Soviet scientists and engineers achieved a nuclear superheating of steam directly in the reactor itself before steam is carried into the turbine. It is certainly an important contribution to nuclear engineering achieved for the first time in the world.
We might mention here another important achievement, that is, the first nuclear installation where thermal energy generated in the reactor is transformed directly into electrical energy.
Speaking of the peaceful use of atomic energy it is also necessary to mention our nuclear ice-breakers. "Lenin" is the world's first ice-breaker with a nuclear installation. Its machine installation is of a steam turbine type, the steam being produced by three reactors and six steam generators. This ice-breaker was followed by many others.
The importance of atomic energy will grow still more when fast neutron reactors are used on a large scale. These reactors can produce much more secondary nuclear fuel than the fuel they consume.
Chernobyl Accident
The accident which was of global concern was the accident in Ukraine in the Chernobyl power plant located in Polesye on the River Pripyat.

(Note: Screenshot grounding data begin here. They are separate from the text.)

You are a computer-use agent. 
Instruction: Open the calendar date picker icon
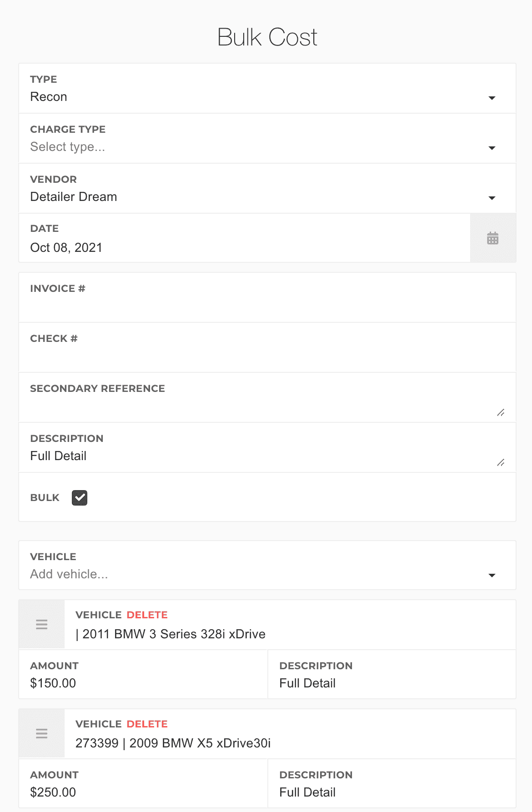click(492, 238)
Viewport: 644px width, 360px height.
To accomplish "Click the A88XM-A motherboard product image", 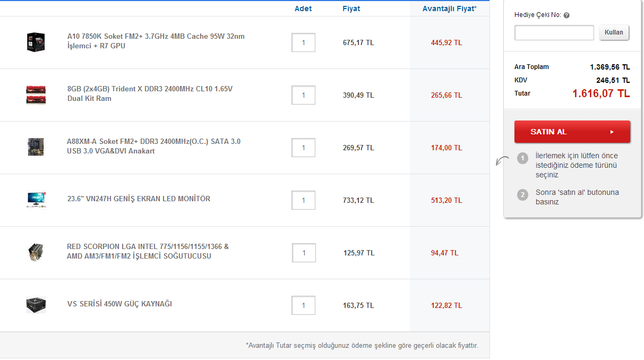I will click(36, 147).
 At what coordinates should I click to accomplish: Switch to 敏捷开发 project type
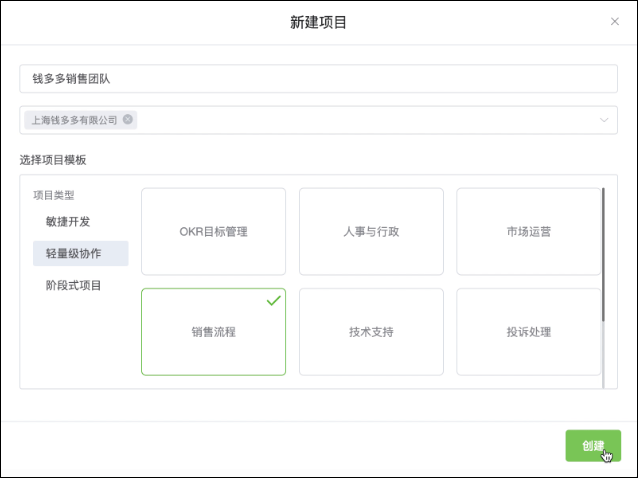point(68,221)
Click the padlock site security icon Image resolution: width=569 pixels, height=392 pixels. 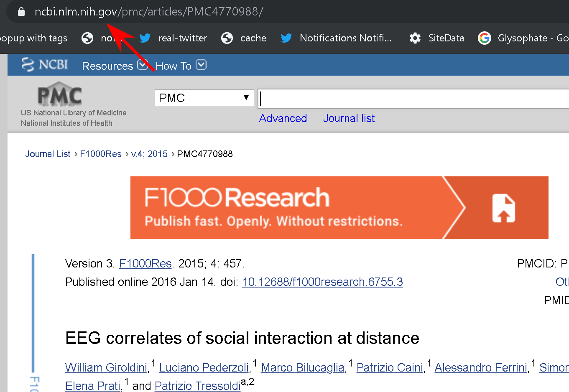coord(21,12)
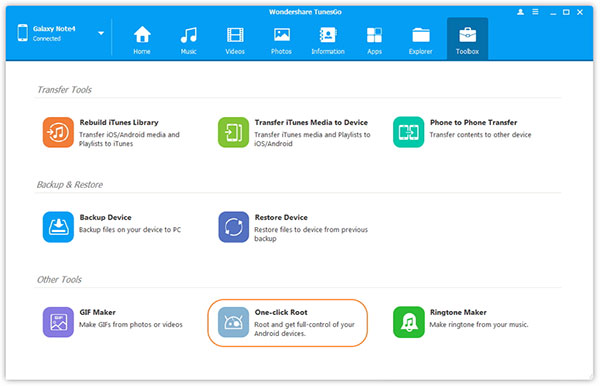Open the Rebuild iTunes Library tool icon
This screenshot has width=600, height=386.
pyautogui.click(x=58, y=132)
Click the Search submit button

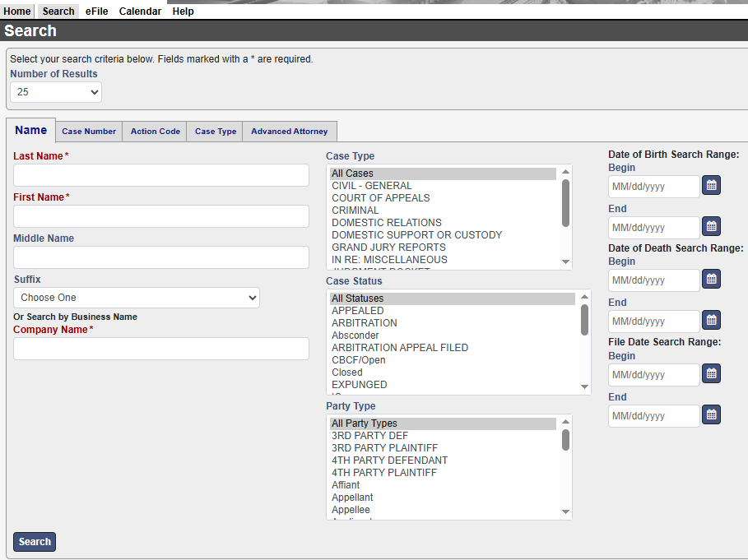coord(35,542)
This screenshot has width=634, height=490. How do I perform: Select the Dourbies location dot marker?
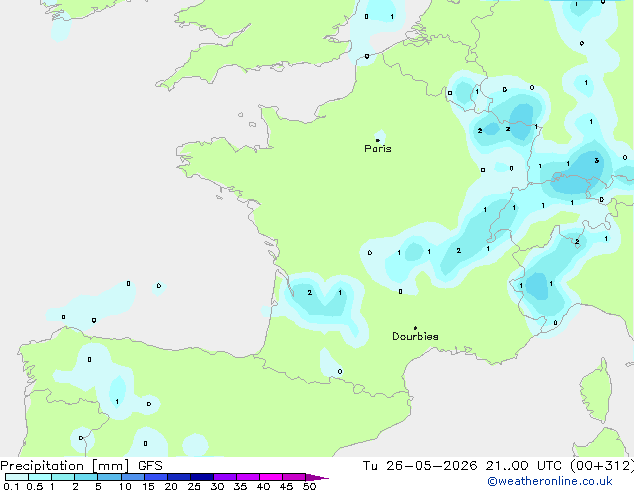(x=415, y=328)
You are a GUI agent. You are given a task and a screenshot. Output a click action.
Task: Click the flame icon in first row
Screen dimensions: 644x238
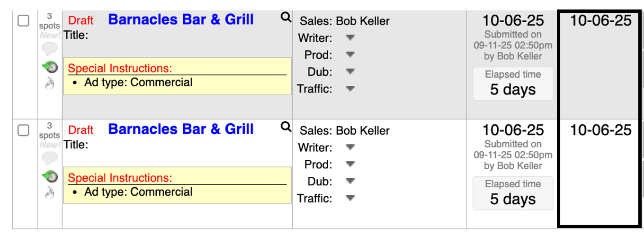50,84
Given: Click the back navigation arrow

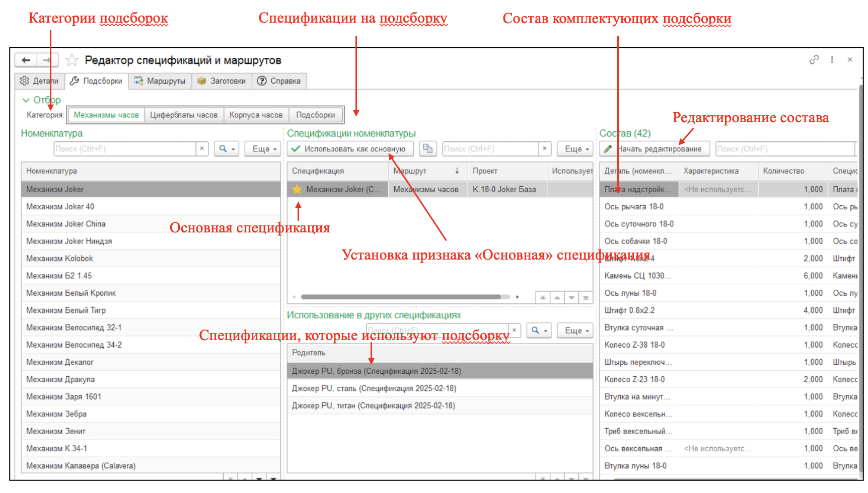Looking at the screenshot, I should pyautogui.click(x=26, y=60).
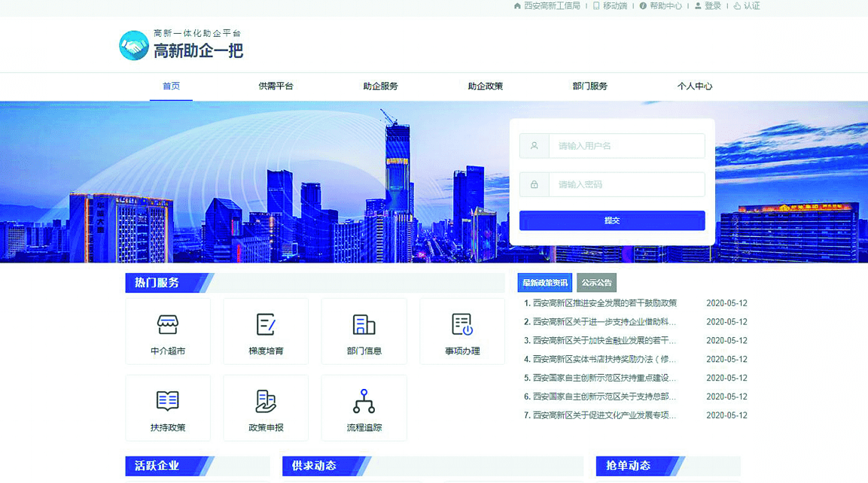868x483 pixels.
Task: Open the 助企政策 navigation item
Action: [x=486, y=86]
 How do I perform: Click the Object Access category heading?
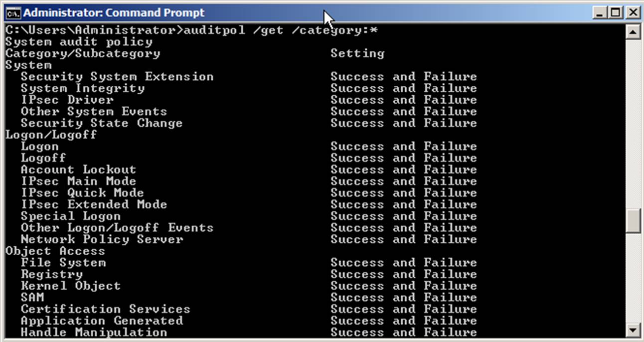point(55,251)
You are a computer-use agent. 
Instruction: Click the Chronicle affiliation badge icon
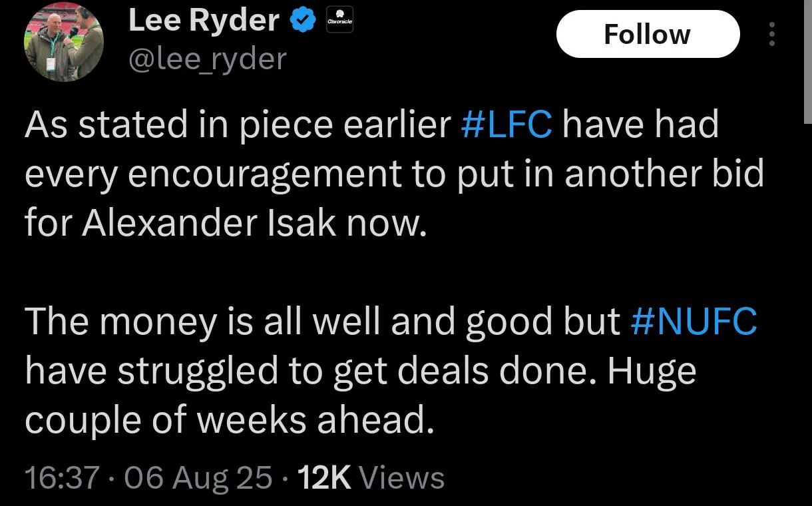pos(340,21)
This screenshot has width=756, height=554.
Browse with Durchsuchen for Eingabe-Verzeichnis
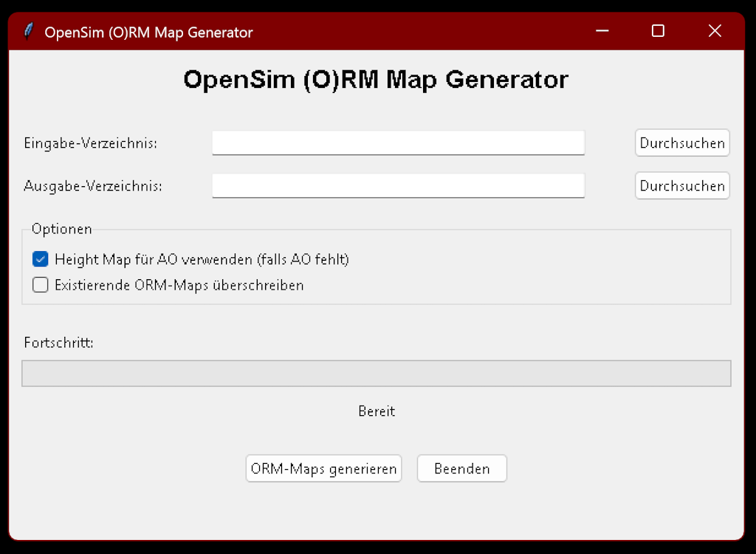pos(681,143)
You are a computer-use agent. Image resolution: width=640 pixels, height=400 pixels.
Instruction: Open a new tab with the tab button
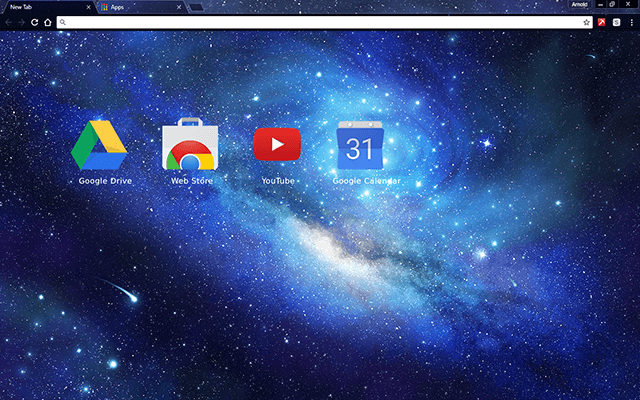(196, 7)
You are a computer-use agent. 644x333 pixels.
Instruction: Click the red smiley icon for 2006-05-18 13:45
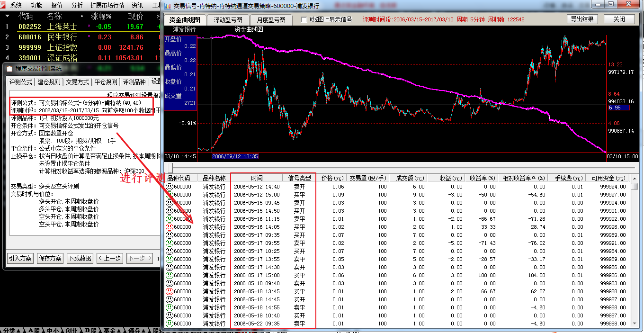click(169, 291)
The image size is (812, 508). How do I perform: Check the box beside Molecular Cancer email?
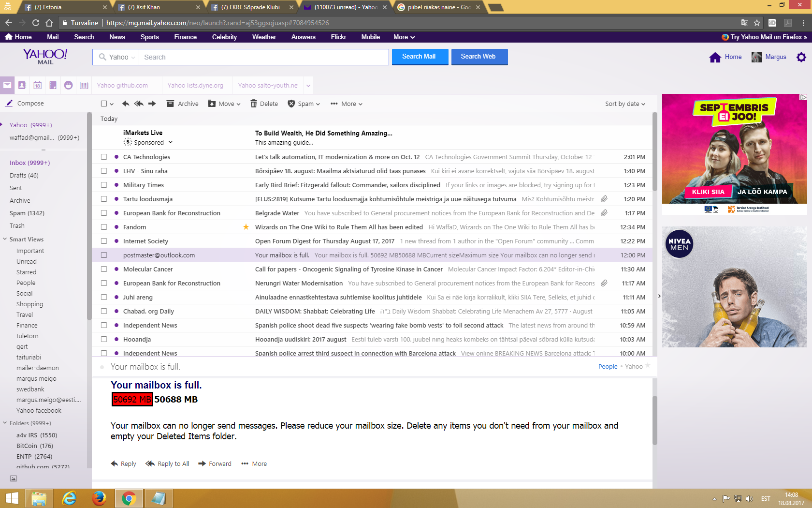pos(104,269)
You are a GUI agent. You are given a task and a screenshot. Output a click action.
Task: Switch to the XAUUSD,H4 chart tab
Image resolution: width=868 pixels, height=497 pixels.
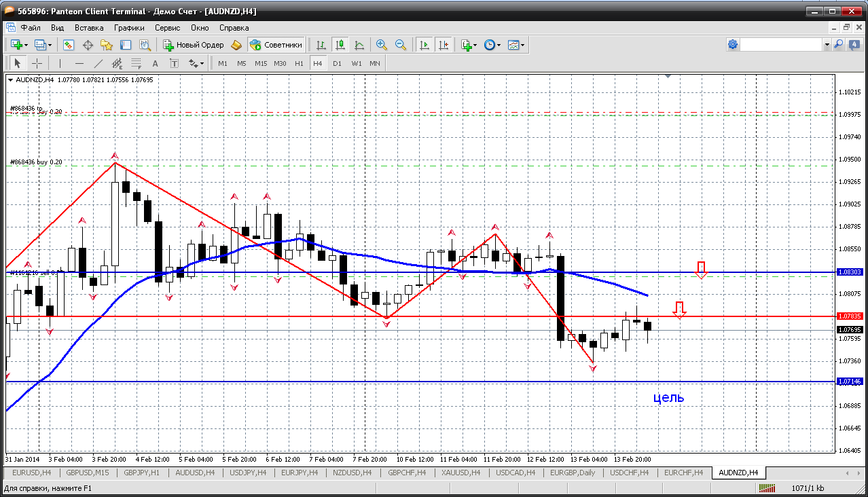tap(460, 473)
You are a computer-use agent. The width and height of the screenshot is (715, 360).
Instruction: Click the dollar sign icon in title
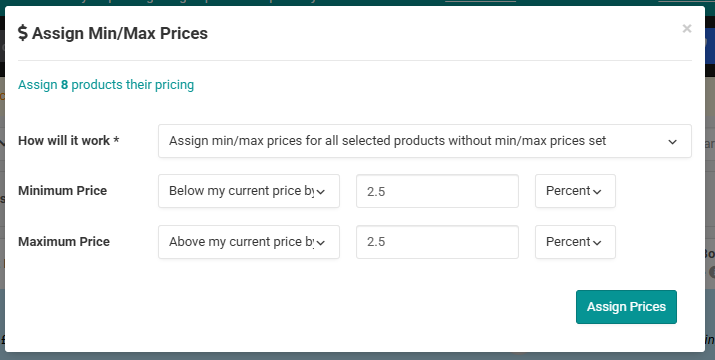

On 26 April, 1986, Unit 4 of the Chernobyl nuclear plant suffered a major accident. The Chernobyl 4 reactor was a graphite-moderated, light water-cooled system. The installed electrical generating capacity was 1 GW. The accident followed some engineering tests of a generator.
During the tests, basic operating safety rules were being violated. Most control rods were withdrawn from the core and the safety systems were switched off. Two explosions and a fire that followed them damaged the reactor and the containment building. The graphite started to burn. Explosive energy was released, which resulted in the 1000 ton cover plate of the reactor being lifted up.
A prolonged release of large quantities of radioactive products transported by the cloud from Chernobyl was detected not only in northern and southern Europe but also in Canada, Japan, and the US.
The major part of the release took place over the period of about ten days. There were two peaks in release rate (26th April and 5th May). Later on, the release continued for many weeks at a lower rate before the destroyed reactor was finally sealed, which took place some five months later.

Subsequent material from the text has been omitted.